To 'service' a piece of equipment means to repair it or perform maintenance on it. To 'service' a person means, in common parlance, to gratify sexually.
I have been serviced by several women with tattoos, and I have always been more than comfortable with that; I have been excited.
As for being served in a business by a tattooed person, that is now commonplace in the Us. Over the last 50 years we have become a culture that embraces tattoos, thus joining ranks that include many cultures throughout the Pacific. I know several people who are the third generation in their families to have ink. Once nobody has any reason to worry about what Grandma will think, the behavior is normal in the family .
A decade ago, I taught in a Californian high school. Teachers are a relatively conservative demographic, English teachers especially so. There was only one un-tattooed person in the English department. None of us hid the tattoos; in fact one teacher had full sleeves, and he routinely wore short-sleeve shirts at work, including parent conferences. He never had any complains about his appearance.

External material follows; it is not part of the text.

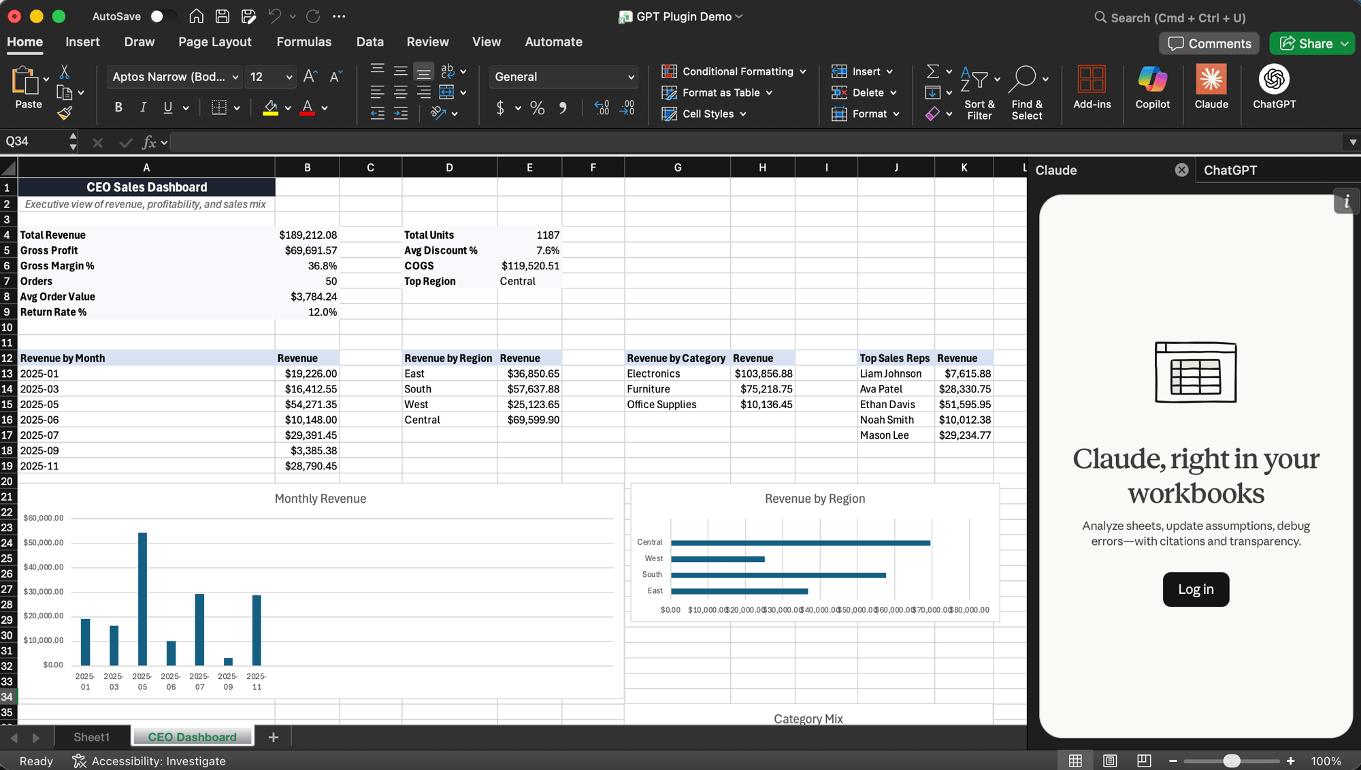Apply currency format with the dollar icon
1361x770 pixels.
click(501, 107)
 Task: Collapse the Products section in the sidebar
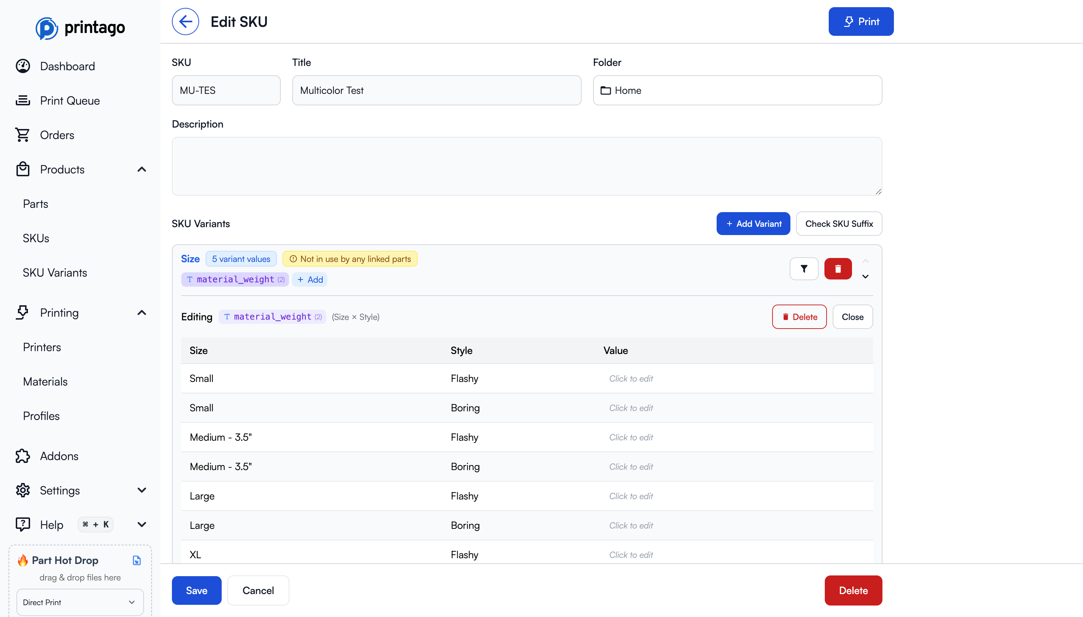click(x=141, y=169)
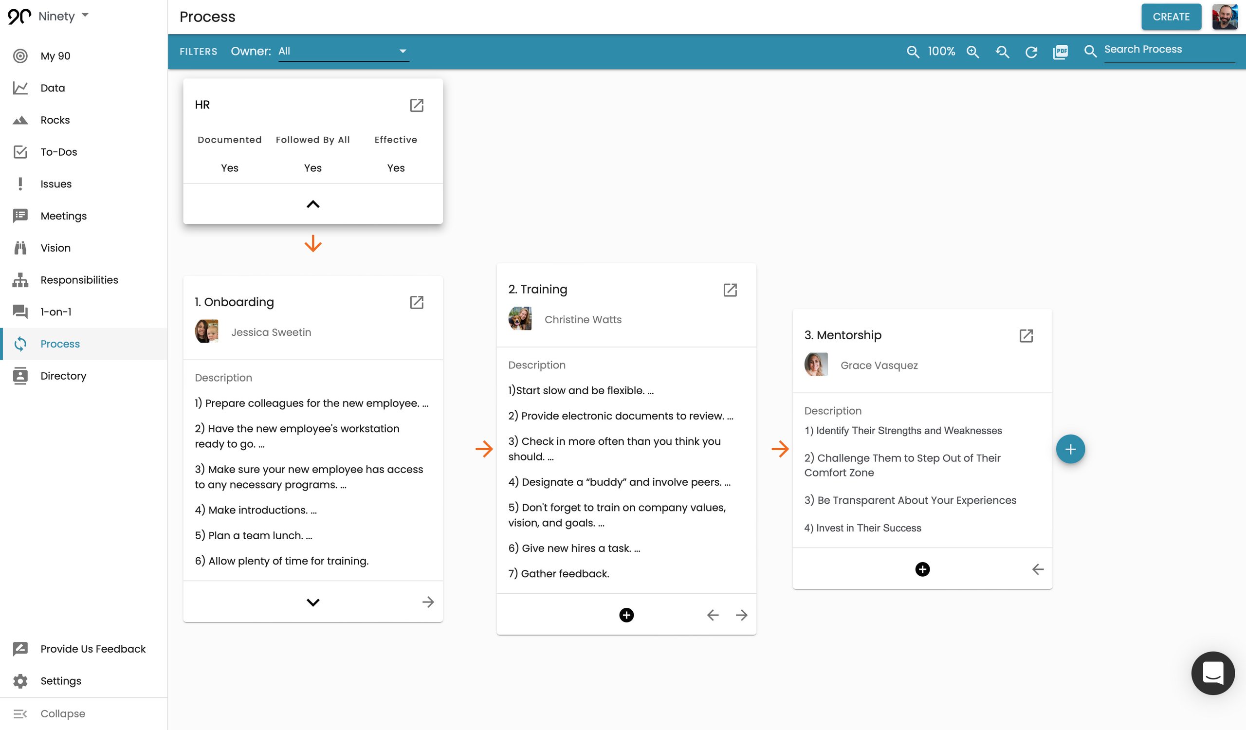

To be fair, someone with a swastika tattooed on the forehead is likely to give anyone pause.
A tattoo is a body modification, and it is also a desire. If someone has a tattoo, that means they desired it (or they got really drunk). Who am I to judge human desire? The person's skin and how they represent themselves has nothing to do with their ability and skills. I feel that as long as they can perform the job, they should not be treated any differently from someone without tattoos.